> **LISTED ENTRIES**
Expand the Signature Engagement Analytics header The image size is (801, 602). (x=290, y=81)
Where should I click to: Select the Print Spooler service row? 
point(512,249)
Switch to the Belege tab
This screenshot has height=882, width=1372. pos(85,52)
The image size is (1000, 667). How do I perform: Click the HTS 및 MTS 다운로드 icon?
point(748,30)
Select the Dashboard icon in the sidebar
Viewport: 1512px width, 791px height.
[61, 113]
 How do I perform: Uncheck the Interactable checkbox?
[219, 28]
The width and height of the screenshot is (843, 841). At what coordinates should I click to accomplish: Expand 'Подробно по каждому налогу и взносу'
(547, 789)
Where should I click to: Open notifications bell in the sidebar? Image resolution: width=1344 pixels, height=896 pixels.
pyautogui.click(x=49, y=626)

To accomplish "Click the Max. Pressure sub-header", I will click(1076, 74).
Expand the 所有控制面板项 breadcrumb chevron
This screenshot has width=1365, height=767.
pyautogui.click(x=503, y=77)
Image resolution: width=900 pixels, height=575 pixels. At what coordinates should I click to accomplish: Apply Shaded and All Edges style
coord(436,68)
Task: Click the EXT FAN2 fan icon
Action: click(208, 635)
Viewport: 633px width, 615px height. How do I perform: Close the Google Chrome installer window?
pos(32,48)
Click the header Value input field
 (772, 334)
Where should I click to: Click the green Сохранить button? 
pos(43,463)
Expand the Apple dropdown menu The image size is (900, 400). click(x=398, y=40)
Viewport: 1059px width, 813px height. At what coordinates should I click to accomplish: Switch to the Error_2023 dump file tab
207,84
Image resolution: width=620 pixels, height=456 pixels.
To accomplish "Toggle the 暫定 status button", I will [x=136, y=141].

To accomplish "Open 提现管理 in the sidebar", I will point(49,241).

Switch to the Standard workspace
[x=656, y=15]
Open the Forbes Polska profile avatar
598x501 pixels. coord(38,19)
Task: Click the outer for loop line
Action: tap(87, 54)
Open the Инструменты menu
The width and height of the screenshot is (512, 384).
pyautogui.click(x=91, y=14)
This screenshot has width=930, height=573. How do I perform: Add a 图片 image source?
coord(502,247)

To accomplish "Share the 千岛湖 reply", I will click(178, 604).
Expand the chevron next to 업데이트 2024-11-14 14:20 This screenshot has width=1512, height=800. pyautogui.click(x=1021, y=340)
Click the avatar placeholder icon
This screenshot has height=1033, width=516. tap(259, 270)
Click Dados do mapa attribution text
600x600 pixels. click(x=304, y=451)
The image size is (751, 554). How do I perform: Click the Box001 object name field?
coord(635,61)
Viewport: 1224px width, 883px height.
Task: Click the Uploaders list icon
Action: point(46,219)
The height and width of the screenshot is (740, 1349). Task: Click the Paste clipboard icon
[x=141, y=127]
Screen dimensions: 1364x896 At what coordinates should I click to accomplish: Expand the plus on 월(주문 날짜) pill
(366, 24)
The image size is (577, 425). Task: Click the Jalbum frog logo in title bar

> **TASK PROMPT**
Copy every one of the records above line for line, with no changes.

> **WRITTEN ANSWER**
Expand the Signature Engagement Analytics header The image size is (801, 602). (x=290, y=81)
Where should I click to: Select the Print Spooler service row? 
point(512,249)
Switch to the Belege tab
This screenshot has height=882, width=1372. pos(85,52)
The image size is (1000, 667). How do I perform: Click the HTS 및 MTS 다운로드 icon?
point(748,30)
Select the Dashboard icon in the sidebar
Viewport: 1512px width, 791px height.
[61, 113]
 How do I perform: Uncheck the Interactable checkbox?
[219, 28]
The width and height of the screenshot is (843, 841). At what coordinates should I click to accomplish: Expand 'Подробно по каждому налогу и взносу'
(547, 789)
Where should I click to: Open notifications bell in the sidebar? Image resolution: width=1344 pixels, height=896 pixels.
pyautogui.click(x=49, y=626)

To accomplish "Click the Max. Pressure sub-header", I will click(1076, 74).
Expand the 所有控制面板项 breadcrumb chevron
This screenshot has width=1365, height=767.
pyautogui.click(x=503, y=77)
Image resolution: width=900 pixels, height=575 pixels. At what coordinates should I click to accomplish: Apply Shaded and All Edges style
coord(436,68)
Task: Click the EXT FAN2 fan icon
Action: click(208, 635)
Viewport: 633px width, 615px height. How do I perform: Close the Google Chrome installer window?
pos(32,48)
Click the header Value input field
 (772, 334)
Where should I click to: Click the green Сохранить button? 
pos(43,463)
Expand the Apple dropdown menu The image size is (900, 400). click(x=398, y=40)
Viewport: 1059px width, 813px height. At what coordinates should I click to accomplish: Switch to the Error_2023 dump file tab
207,84
Image resolution: width=620 pixels, height=456 pixels.
To accomplish "Toggle the 暫定 status button", I will [x=136, y=141].

To accomplish "Open 提现管理 in the sidebar", I will point(49,241).

Switch to the Standard workspace
[x=656, y=15]
Open the Forbes Polska profile avatar
598x501 pixels. coord(38,19)
Task: Click the outer for loop line
Action: tap(87, 54)
Open the Инструменты menu
The width and height of the screenshot is (512, 384).
pyautogui.click(x=91, y=14)
This screenshot has width=930, height=573. How do I perform: Add a 图片 image source?
coord(502,247)

To accomplish "Share the 千岛湖 reply", I will click(178, 604).
Expand the chevron next to 업데이트 2024-11-14 14:20 This screenshot has width=1512, height=800. pyautogui.click(x=1021, y=340)
Click the avatar placeholder icon
This screenshot has height=1033, width=516. tap(259, 270)
Click Dados do mapa attribution text
600x600 pixels. click(x=304, y=451)
The image size is (751, 554). How do I perform: Click the Box001 object name field?
coord(635,61)
Viewport: 1224px width, 883px height.
Task: Click the Uploaders list icon
Action: point(46,219)
The height and width of the screenshot is (740, 1349). Task: Click the Paste clipboard icon
[x=141, y=127]
Screen dimensions: 1364x896 At what coordinates should I click to accomplish: Expand the plus on 월(주문 날짜) pill
(366, 24)
The image size is (577, 425). Task: Click the Jalbum frog logo in title bar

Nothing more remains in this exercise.